Compared to cities like Boston or even neighboring Lynn, the Town of Marblehead does not seem very urban.
Sure, there are parts of Marblehead where “suburban” is the only word that is appropriate to describe the area: single-family homes with front lawns, backyards, a mailbox with one of those red levers, and maybe even a golden retriever to top it all off.
But get closer to Abbot Hall and Old Town, and “suburban” seems misplaced. Houses are connected together, front lawns become progressively smaller until they disappear altogether, and driving around is more trouble than walking.
But urbanism does not just apply to the layout of the towns and cities in which we go about our days. It can also apply to the very place you call home.

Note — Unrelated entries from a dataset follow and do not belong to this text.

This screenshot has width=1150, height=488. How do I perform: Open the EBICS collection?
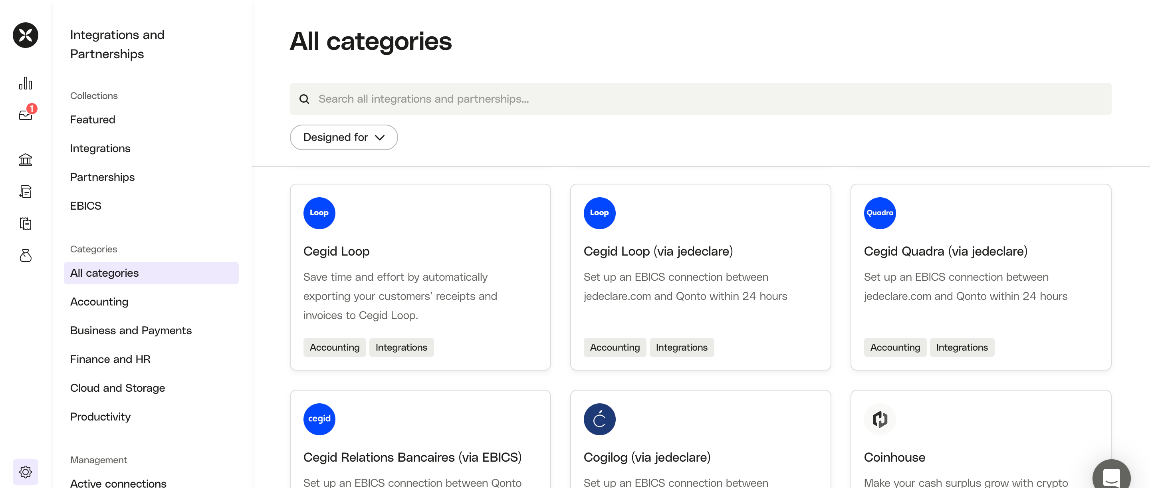pyautogui.click(x=85, y=206)
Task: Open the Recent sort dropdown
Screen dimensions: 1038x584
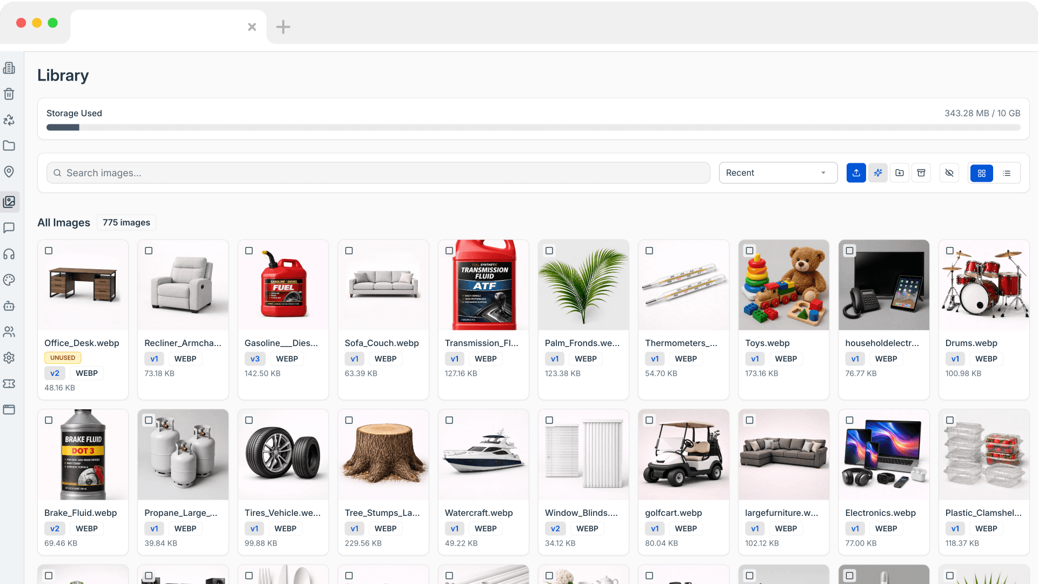Action: 777,173
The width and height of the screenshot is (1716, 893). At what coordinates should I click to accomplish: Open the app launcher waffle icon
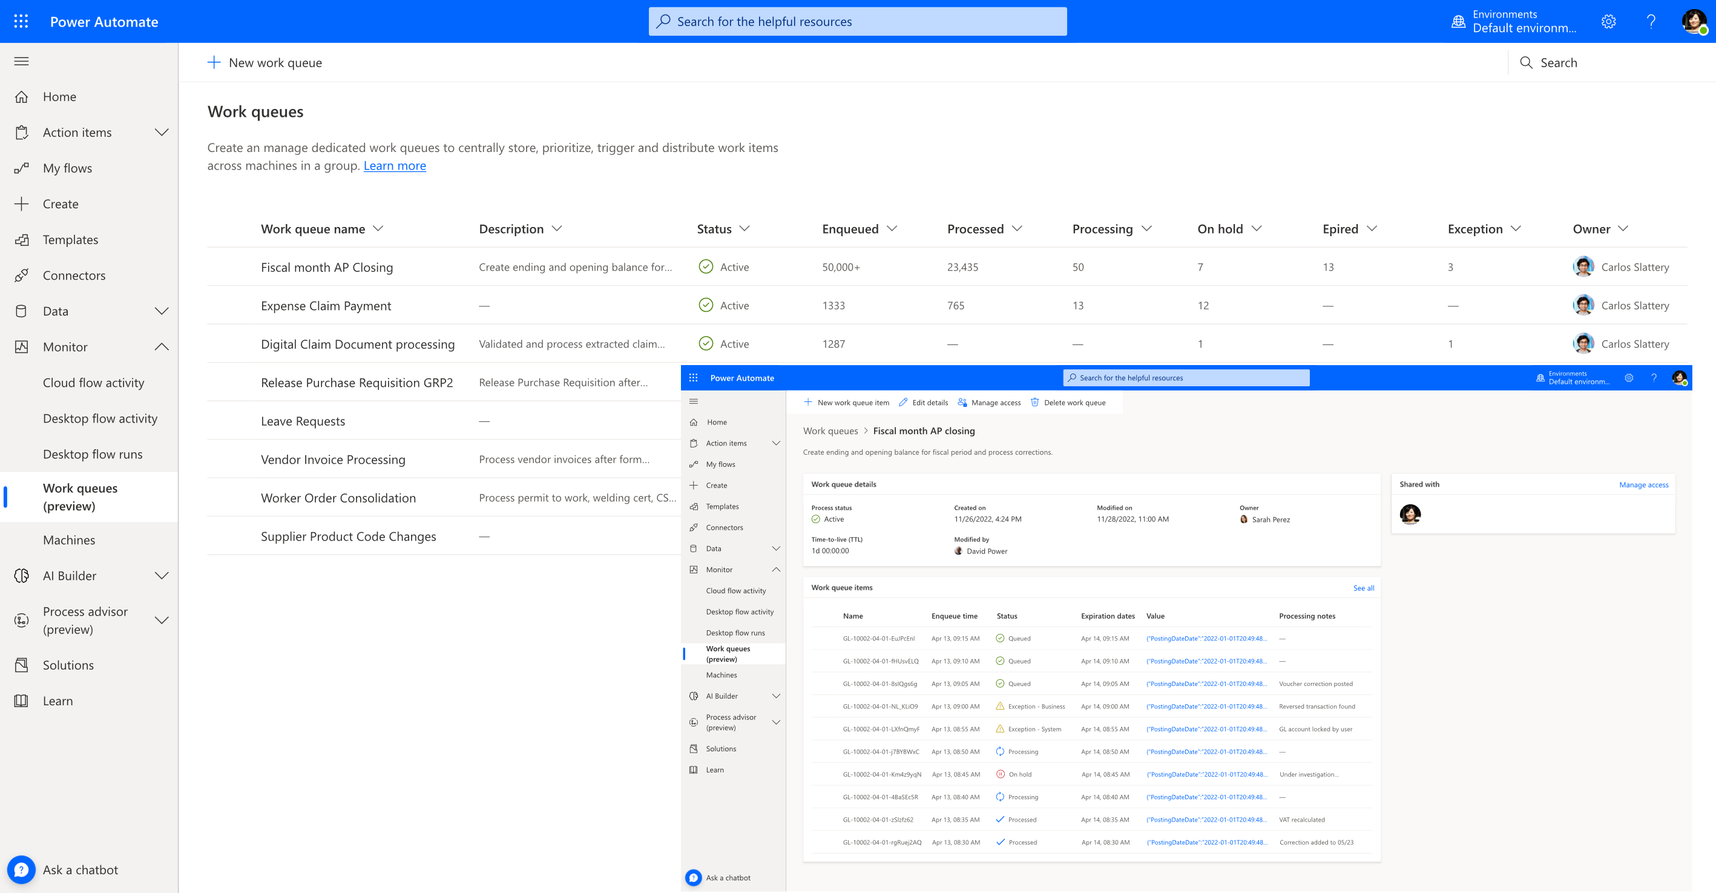[x=21, y=21]
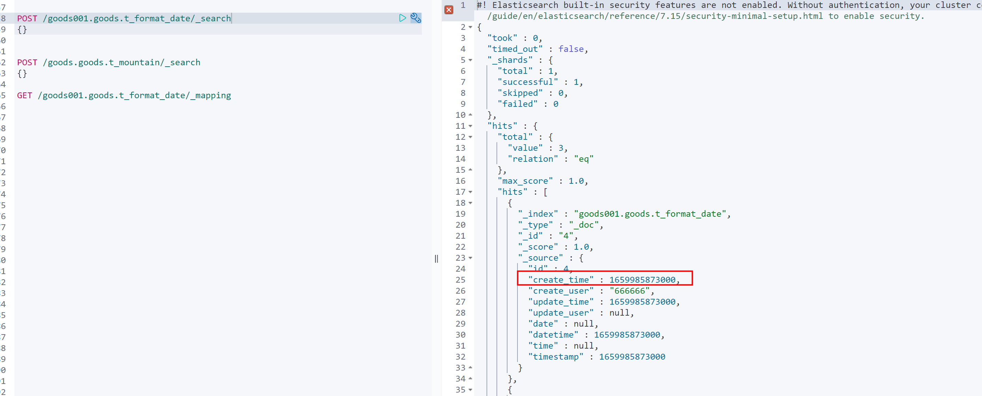
Task: Open the wrench actions menu icon
Action: tap(416, 18)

In the Massachusetts Cultural Resource Information System, 221 Washington St. is described as a “post-war urban” house. Let’s break down what that means.
Usually when we talk about Marblehead and war, we are talking about the Revolutionary War. In this case, however, “post-war” refers to a specific period in American architectural history after World War II. Often, the period stretches from the 1940s until the 1980s.

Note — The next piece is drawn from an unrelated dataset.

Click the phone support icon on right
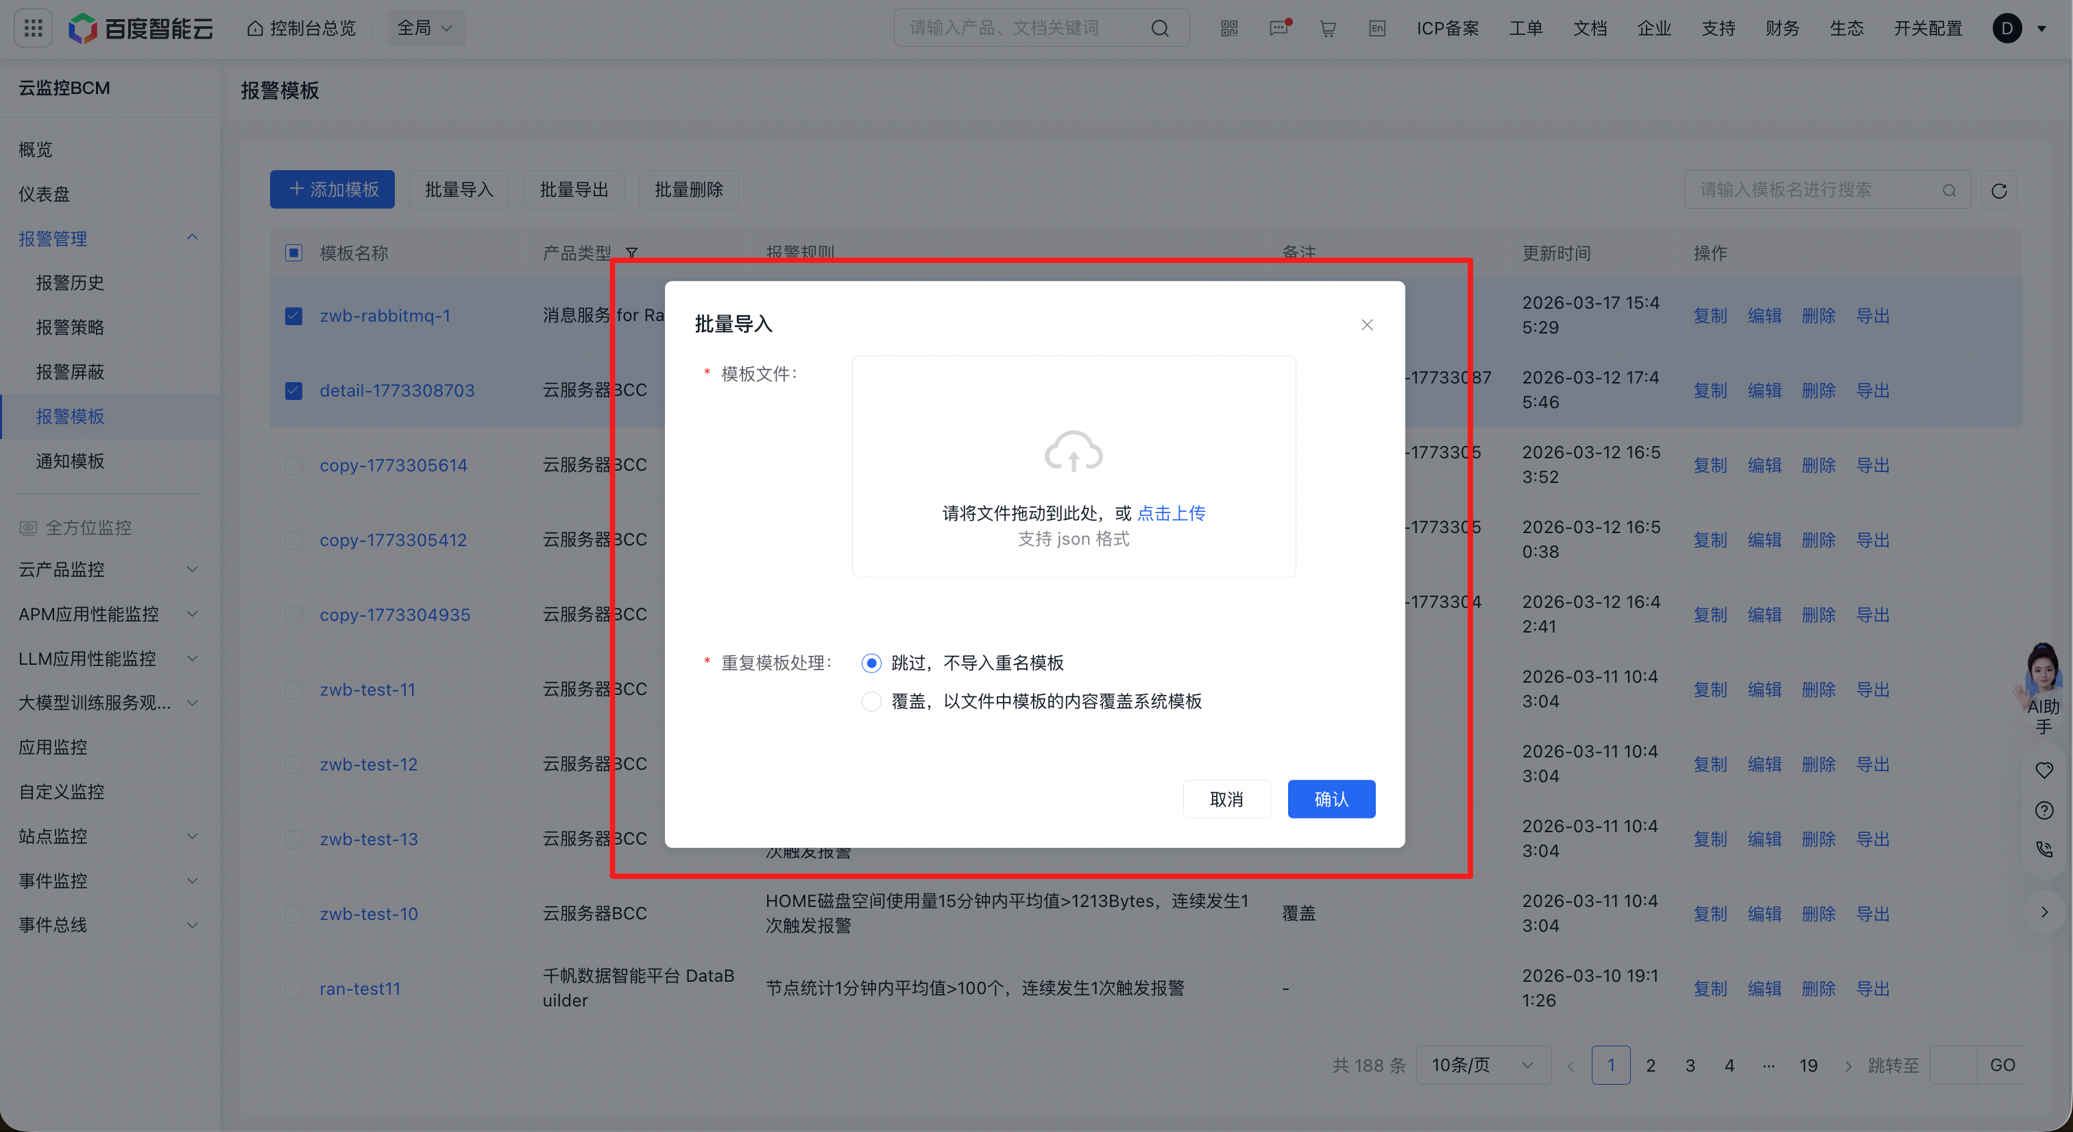Screen dimensions: 2073x1132 coord(2044,849)
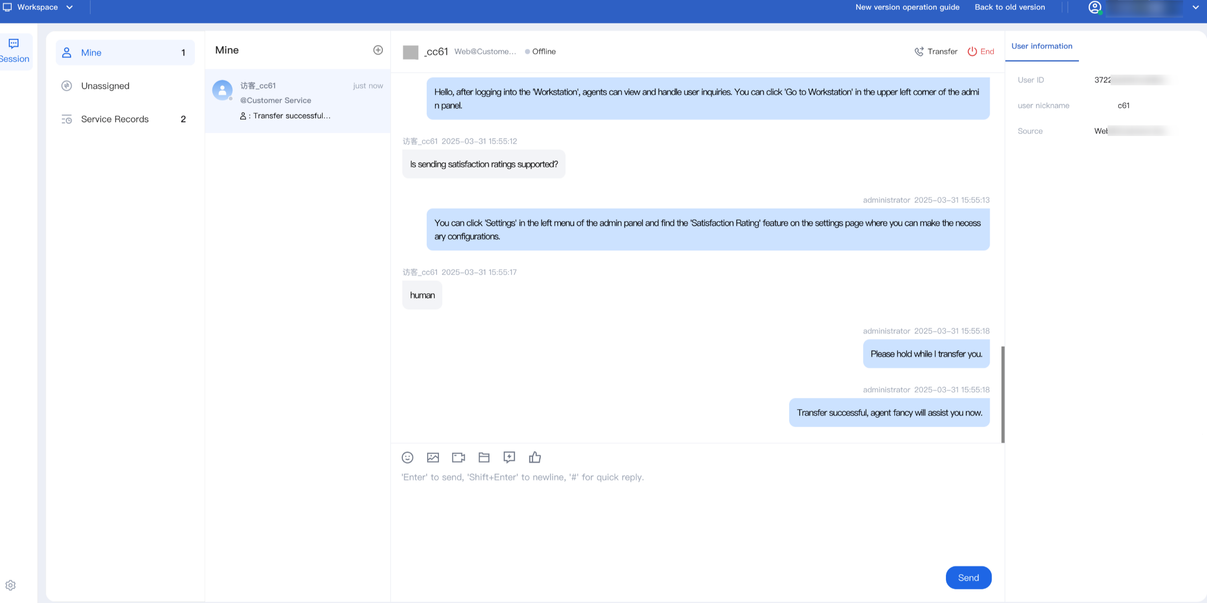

When people think of post-war housing, they think of the rapid development of suburban neighborhoods in order to house returning veterans and their families. Think of entire sections of towns with houses that are nearly identical.
Obviously, this could not be done in Old Town Marblehead and the surrounding areas. Besides, those developments are peak suburbanity, and I have already argued that Old Town is more of an urban center. However different these types of neighborhoods are, though, the building principle was the same: functionality.
I’ll spare you much of the complicated history, but in the early 20th century in Europe, there evolved a style called “international style.” In Virginia Savage McAlester’s “Field Guide to American Houses,” she notes that this style was brought to the U.S. by artists like Bauhaus architects Walter Gropius and Mies van der Rohe and émigrés William Lescaze and Richard Neutra.
International style’s most notable feature is being “devoid of regional characteristics,” per Cyril M. Harris’ “Illustrated Dictionary of Historic Architecture.” Furthermore, the style decidedly excludes most, if not all, ornamentation and superfluity that is additive to the form of the building itself.
These same features — or lack thereof — are visible on 221 Washington St.
As seen in the 1978 photograph, 221 Washington St. lacks even the simplest of decoration. The windows, though large, have no surrounds. The door is not decorated with a lintel. In fact, it has a blank rectangle above the door. The roof is flat and functionally invisible. The brickwork is a simple running bond (long by long), and the front elevation is entirely symmetrical.
Compare these anti-features to the houses on either side of it. To the left, there is a house with a minimally-though-still-decorative door surround. To the right, the windows have shutters and the cornice is bracketed.
Being surrounded by houses that are older and thus of different stylistic periods only serves to show how featureless and plain international architecture is.